Martes, 25 de septiembre
¡Vaya día que llevamos los vecinos de Cortes! Anoche ya empezaron los ruidos, la colocación de las vallas, los controles, y ese helicóptero que se planta encima de tu cama y no hay forma de que se calle.
Me ha llamado la atención dos novedades de las cuales, si las hubo en otras ocasiones, no me había percatado. Muchos policías de paisano, pero cuando digo muchos es que eran más de 50. Algunos paseaban como si fueran ciudadanos normales. Bueno, la verdad es que daban un cante tremendo. Era divertido porque hasta los ha reconocido un vecino del portal de al lado que el pobre está más “pallá” que “pacá”. Se distinguían metidos en sus coches, siempre en marcha, de dos en dos y de móvil a móvil; tuiteando agazapados en alguna coordinadora de asalto al Congreso de tinte subversivo.

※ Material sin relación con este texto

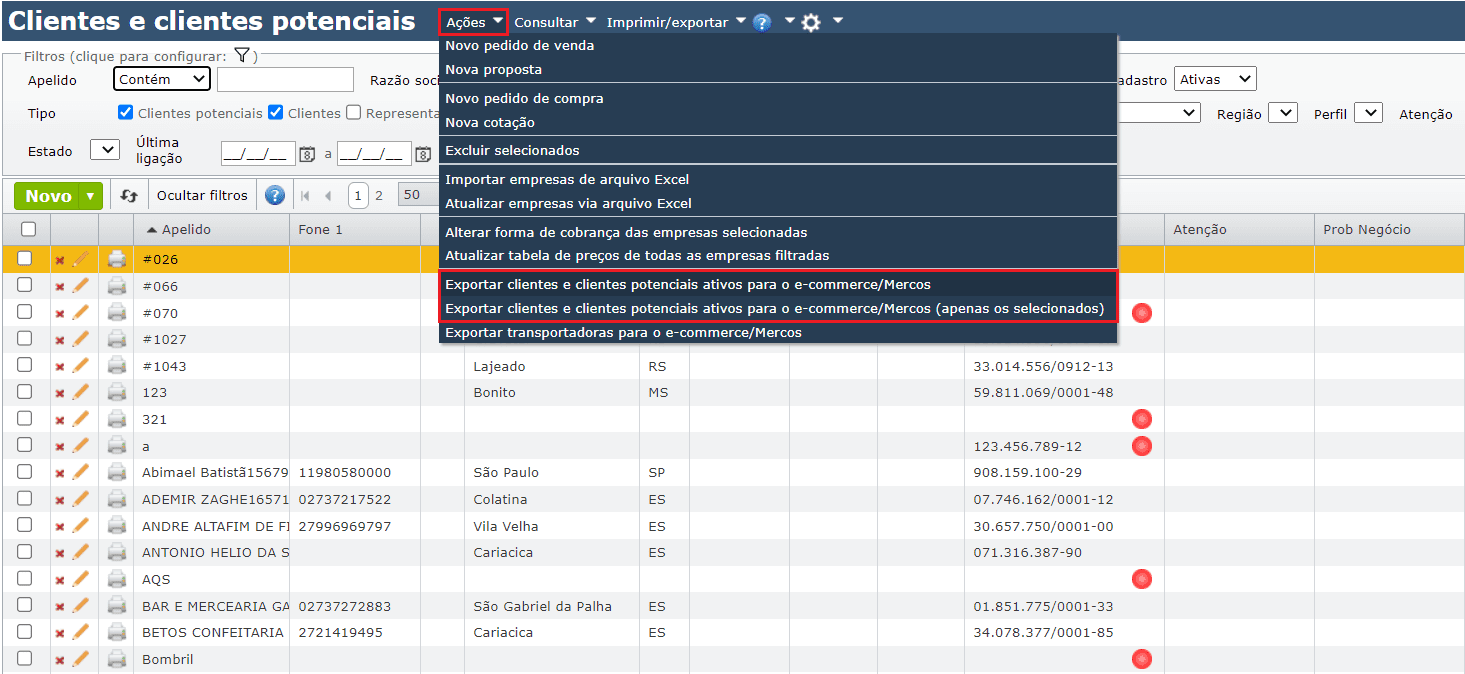Screen dimensions: 1465x674
Task: Select the checkbox for row #1043
Action: (x=25, y=366)
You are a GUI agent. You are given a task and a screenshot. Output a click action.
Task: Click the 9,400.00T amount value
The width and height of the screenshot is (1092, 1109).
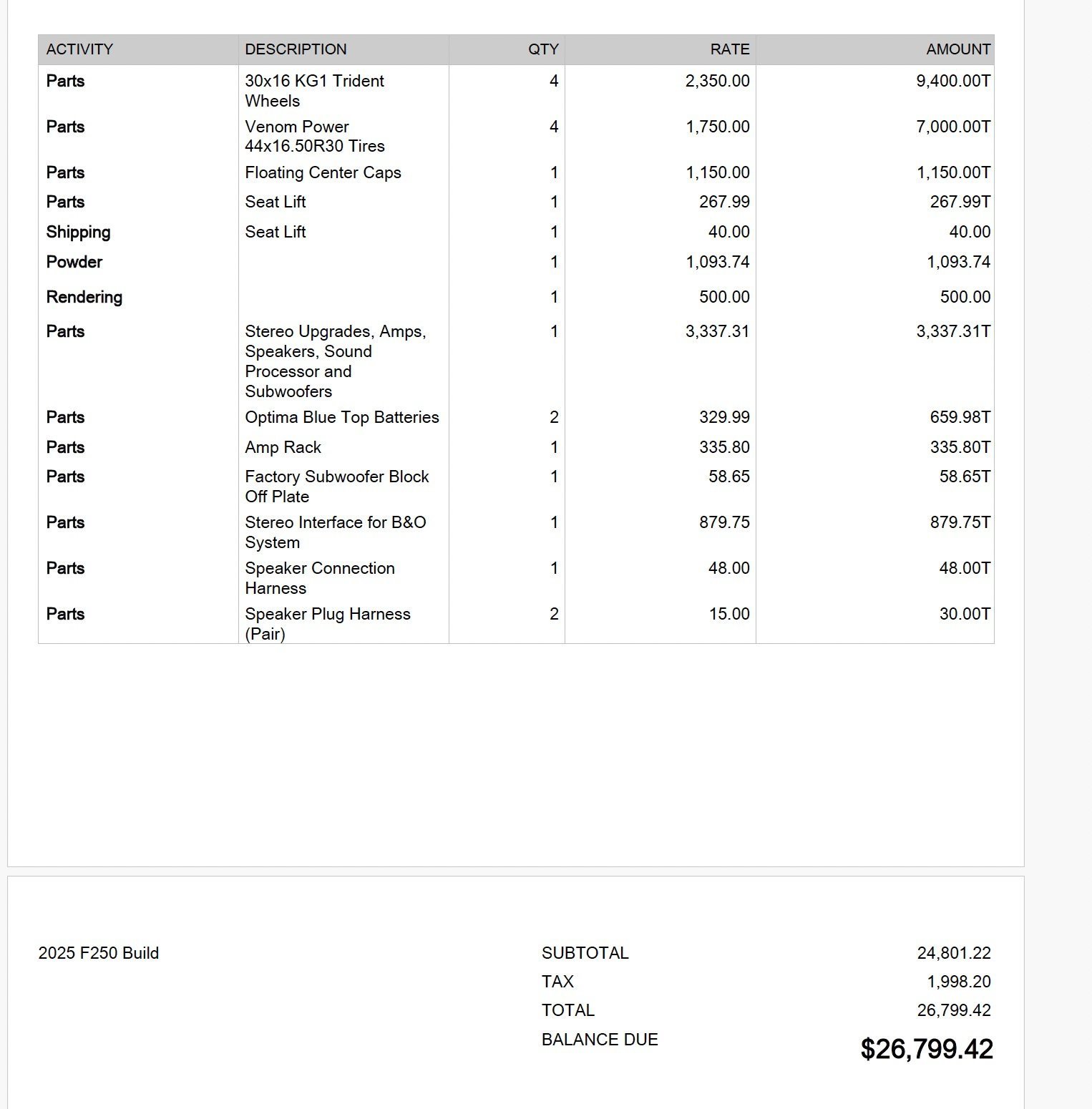(953, 81)
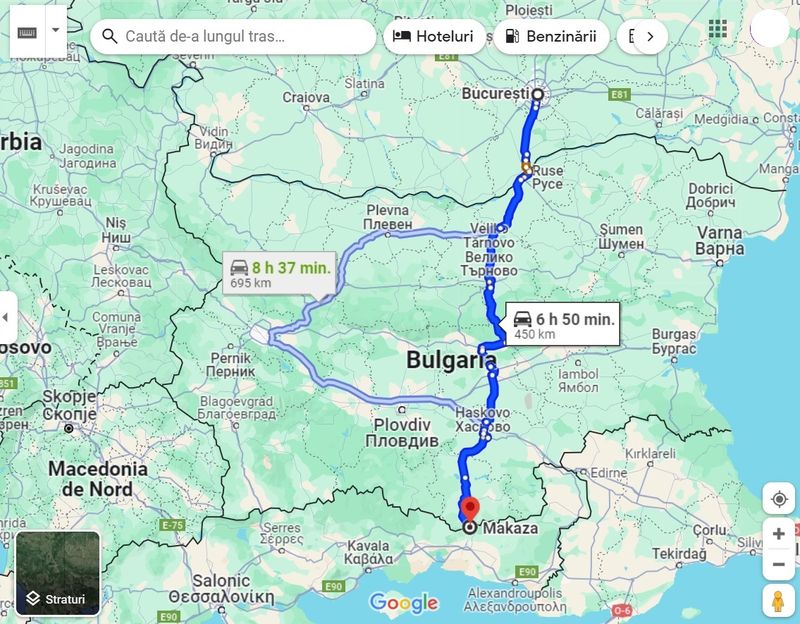Activate the Street View pegman
This screenshot has width=800, height=624.
779,601
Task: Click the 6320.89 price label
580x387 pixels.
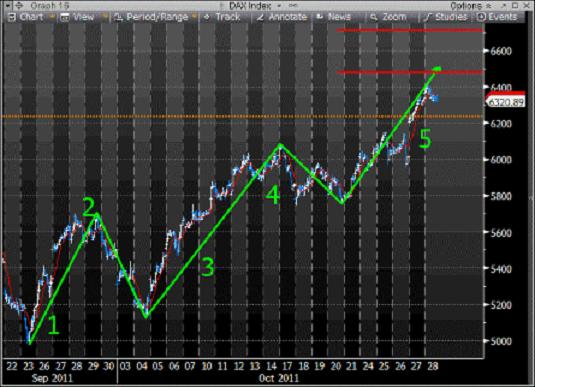Action: point(506,102)
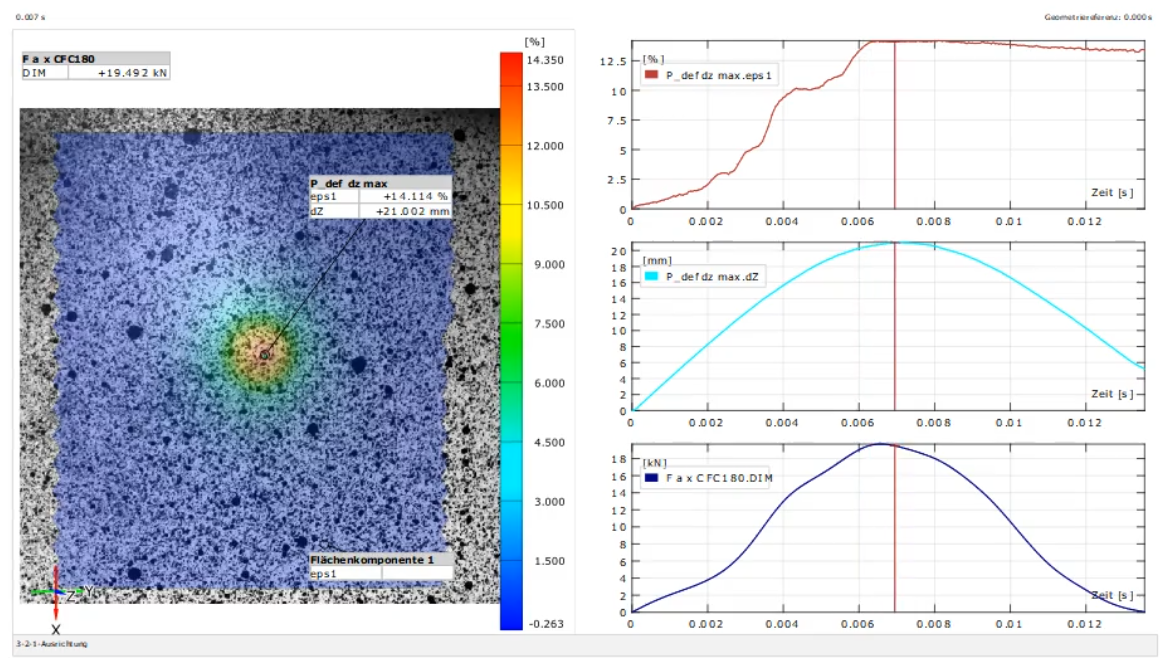Click the [%] unit above the color scale
This screenshot has height=658, width=1166.
[534, 41]
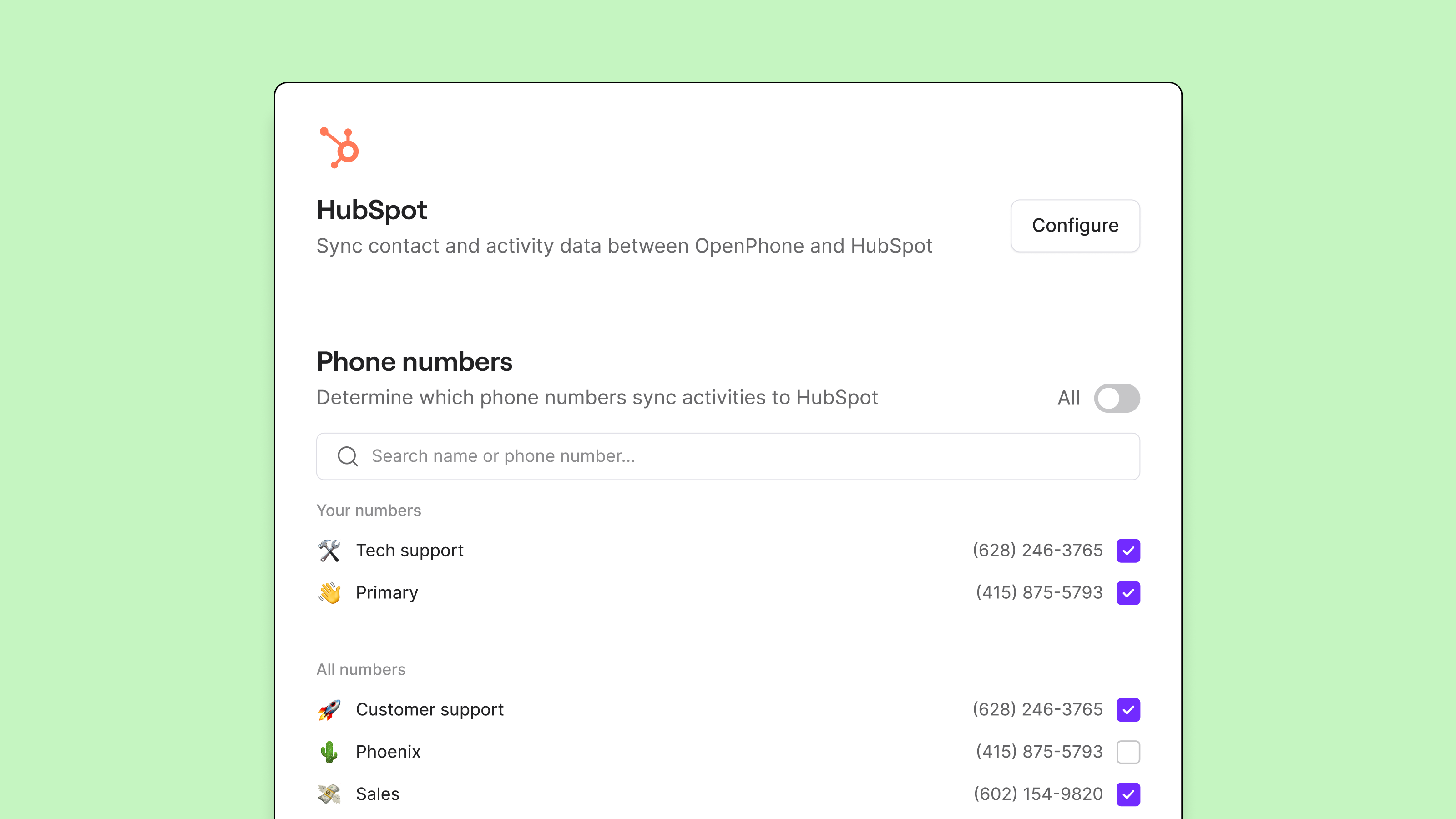Image resolution: width=1456 pixels, height=819 pixels.
Task: Click the HubSpot sprocket logo
Action: [x=339, y=147]
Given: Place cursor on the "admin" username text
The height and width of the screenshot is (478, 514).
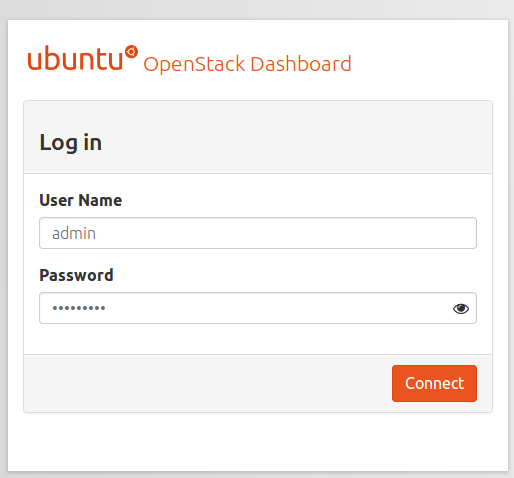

La otra novedad han sido los perros. Robustos pastores alemanes que no tenían pinta de haber sido adiestrados para buscar droga o explosivos. Estos no estaban castrados, ya me he fijado en la potencia que enseñaban algunos de esos animalitos. Y digo yo…¿estarían preparados para atacar a las personas? La verdad que lo de los perritos me ha dado mal rollo. Cuando he pasado con mi carrito de la compra me encomendaba al Medinaceli para que no se me acercaran ni para olerme el medio tacón.
Por lo demás, más de lo mismo. Mi prima, que ha venido de Segovia para hacer un casting de cajera, se ha vuelto loca con tanto hombre metro ochenta. La recién divorciada ha contado más de 70 furgonetas, 40 caballos y cientos de policías. A la pobre le han impresionado los uniformes con los chalecos antibalas, los cascos y los escudos. Pero estaba encantada, nunca se había visto en otra con tanto hombre, estaba tan feliz como el chico que vive en un ático cercano. Ese sí que no tiene problemas, está todo el día ofreciendo tabaco y charlando con los barbas de tres días. Mira lo que te digo…nunca llueve a gusto de todos.